- TASK -
Two lines below mark the span: the one containing "Task: Select the" and the one containing "You are a computer-use agent. This". Set down both, plus every line between, exactly as they stand, and nothing else.

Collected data
--

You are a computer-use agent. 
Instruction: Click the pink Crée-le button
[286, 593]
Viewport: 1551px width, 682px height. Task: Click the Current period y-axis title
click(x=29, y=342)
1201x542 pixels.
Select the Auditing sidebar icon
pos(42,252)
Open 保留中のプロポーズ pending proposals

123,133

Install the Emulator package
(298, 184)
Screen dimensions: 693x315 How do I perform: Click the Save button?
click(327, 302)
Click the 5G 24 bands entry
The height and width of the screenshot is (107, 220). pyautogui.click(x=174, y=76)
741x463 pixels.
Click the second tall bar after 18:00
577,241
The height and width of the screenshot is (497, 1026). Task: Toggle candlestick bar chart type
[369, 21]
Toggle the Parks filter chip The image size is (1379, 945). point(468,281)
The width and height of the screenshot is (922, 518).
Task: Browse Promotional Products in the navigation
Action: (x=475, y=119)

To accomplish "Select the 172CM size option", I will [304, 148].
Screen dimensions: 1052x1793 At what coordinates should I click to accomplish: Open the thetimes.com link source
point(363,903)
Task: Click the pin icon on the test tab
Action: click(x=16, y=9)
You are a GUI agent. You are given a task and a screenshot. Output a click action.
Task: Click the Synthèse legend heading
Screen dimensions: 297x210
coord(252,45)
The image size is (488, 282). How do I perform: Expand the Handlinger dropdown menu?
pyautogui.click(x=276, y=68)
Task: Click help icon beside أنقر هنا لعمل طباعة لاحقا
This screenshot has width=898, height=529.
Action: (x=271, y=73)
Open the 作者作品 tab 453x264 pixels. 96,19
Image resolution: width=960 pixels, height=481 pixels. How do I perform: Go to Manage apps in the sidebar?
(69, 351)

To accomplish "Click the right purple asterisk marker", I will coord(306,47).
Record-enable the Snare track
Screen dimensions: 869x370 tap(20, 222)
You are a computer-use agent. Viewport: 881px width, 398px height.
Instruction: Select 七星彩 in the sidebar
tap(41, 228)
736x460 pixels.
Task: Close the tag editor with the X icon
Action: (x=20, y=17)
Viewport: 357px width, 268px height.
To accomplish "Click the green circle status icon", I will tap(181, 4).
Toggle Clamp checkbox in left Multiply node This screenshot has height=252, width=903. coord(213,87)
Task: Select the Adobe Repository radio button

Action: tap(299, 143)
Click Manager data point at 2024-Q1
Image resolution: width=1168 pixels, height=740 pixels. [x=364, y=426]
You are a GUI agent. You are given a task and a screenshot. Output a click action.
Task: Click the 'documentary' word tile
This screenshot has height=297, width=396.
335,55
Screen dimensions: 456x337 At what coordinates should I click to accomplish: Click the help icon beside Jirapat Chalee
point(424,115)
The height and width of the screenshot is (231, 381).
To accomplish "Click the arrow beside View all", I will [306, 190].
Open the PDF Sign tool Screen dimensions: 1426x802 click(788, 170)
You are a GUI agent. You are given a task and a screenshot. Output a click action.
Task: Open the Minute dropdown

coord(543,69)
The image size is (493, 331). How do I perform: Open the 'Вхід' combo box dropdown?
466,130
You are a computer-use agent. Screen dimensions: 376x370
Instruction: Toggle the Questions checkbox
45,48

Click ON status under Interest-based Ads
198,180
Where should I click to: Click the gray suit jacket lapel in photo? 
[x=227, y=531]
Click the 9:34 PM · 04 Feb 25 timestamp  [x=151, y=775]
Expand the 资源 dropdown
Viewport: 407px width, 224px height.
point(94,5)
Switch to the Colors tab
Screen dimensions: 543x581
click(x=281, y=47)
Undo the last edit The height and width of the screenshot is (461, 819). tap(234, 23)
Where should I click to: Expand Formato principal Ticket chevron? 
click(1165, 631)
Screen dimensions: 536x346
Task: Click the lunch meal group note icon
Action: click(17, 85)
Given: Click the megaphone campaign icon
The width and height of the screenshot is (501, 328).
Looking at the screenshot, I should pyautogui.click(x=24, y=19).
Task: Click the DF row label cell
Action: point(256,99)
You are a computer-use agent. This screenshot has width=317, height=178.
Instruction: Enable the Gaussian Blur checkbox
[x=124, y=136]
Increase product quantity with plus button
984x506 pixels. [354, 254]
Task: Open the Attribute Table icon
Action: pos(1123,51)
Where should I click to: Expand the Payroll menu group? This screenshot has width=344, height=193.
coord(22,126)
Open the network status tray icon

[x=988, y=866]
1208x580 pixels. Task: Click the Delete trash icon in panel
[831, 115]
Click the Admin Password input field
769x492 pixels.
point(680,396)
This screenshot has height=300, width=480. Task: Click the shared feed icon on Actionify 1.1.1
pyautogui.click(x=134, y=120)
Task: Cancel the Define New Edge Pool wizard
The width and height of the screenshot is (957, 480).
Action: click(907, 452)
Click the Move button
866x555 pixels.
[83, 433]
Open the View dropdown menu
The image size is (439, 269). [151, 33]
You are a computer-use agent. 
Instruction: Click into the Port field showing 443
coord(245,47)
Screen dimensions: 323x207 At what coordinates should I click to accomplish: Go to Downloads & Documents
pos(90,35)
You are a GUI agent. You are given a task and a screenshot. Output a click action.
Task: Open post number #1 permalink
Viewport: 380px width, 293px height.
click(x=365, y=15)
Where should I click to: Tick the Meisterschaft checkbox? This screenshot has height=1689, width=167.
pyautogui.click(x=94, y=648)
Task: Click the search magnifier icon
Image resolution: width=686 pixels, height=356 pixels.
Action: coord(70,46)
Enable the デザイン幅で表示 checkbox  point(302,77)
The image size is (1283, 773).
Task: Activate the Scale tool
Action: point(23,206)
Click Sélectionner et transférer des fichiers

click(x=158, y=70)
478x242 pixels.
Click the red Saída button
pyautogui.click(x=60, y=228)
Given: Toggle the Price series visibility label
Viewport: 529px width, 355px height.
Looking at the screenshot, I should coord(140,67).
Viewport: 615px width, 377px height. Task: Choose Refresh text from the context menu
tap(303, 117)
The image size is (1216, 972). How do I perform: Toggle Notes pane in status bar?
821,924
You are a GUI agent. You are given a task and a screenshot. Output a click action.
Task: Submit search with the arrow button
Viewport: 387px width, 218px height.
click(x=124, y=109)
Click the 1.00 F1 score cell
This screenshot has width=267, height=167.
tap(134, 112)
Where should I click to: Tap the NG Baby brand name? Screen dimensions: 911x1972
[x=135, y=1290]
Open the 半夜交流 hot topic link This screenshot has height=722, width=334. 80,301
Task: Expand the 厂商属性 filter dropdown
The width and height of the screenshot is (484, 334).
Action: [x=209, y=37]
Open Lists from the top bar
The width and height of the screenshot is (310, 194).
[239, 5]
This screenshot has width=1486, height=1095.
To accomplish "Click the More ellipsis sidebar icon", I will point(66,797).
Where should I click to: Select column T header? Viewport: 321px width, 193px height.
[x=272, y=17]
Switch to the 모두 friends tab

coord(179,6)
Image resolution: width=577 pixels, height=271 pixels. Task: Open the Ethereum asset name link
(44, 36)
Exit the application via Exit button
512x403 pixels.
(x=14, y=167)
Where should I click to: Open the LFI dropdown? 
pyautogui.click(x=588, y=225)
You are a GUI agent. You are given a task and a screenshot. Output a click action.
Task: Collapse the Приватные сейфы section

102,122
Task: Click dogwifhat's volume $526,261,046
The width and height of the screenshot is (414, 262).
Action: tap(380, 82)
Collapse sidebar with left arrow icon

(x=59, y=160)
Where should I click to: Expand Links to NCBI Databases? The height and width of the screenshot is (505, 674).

--

- RESULT OF THIS TASK -
Task: Select the Adobe Repository radio button

Action: tap(299, 143)
Click Manager data point at 2024-Q1
Image resolution: width=1168 pixels, height=740 pixels. [x=364, y=426]
You are a GUI agent. You are given a task and a screenshot. Output a click action.
Task: Click the 'documentary' word tile
This screenshot has height=297, width=396.
335,55
Screen dimensions: 456x337 At what coordinates should I click to accomplish: Click the help icon beside Jirapat Chalee
point(424,115)
The height and width of the screenshot is (231, 381).
To accomplish "Click the arrow beside View all", I will [306, 190].
Open the PDF Sign tool Screen dimensions: 1426x802 click(788, 170)
You are a GUI agent. You are given a task and a screenshot. Output a click action.
Task: Open the Minute dropdown

coord(543,69)
The image size is (493, 331). How do I perform: Open the 'Вхід' combo box dropdown?
466,130
You are a computer-use agent. Screen dimensions: 376x370
Instruction: Toggle the Questions checkbox
45,48

Click ON status under Interest-based Ads
198,180
Where should I click to: Click the gray suit jacket lapel in photo? 
[x=227, y=531]
Click the 9:34 PM · 04 Feb 25 timestamp  [x=151, y=775]
Expand the 资源 dropdown
Viewport: 407px width, 224px height.
point(94,5)
Switch to the Colors tab
Screen dimensions: 543x581
click(x=281, y=47)
Undo the last edit The height and width of the screenshot is (461, 819). tap(234, 23)
Where should I click to: Expand Formato principal Ticket chevron? 
click(1165, 631)
Screen dimensions: 536x346
Task: Click the lunch meal group note icon
Action: click(17, 85)
Given: Click the megaphone campaign icon
The width and height of the screenshot is (501, 328).
Looking at the screenshot, I should pyautogui.click(x=24, y=19).
Task: Click the DF row label cell
Action: point(256,99)
You are a computer-use agent. This screenshot has width=317, height=178.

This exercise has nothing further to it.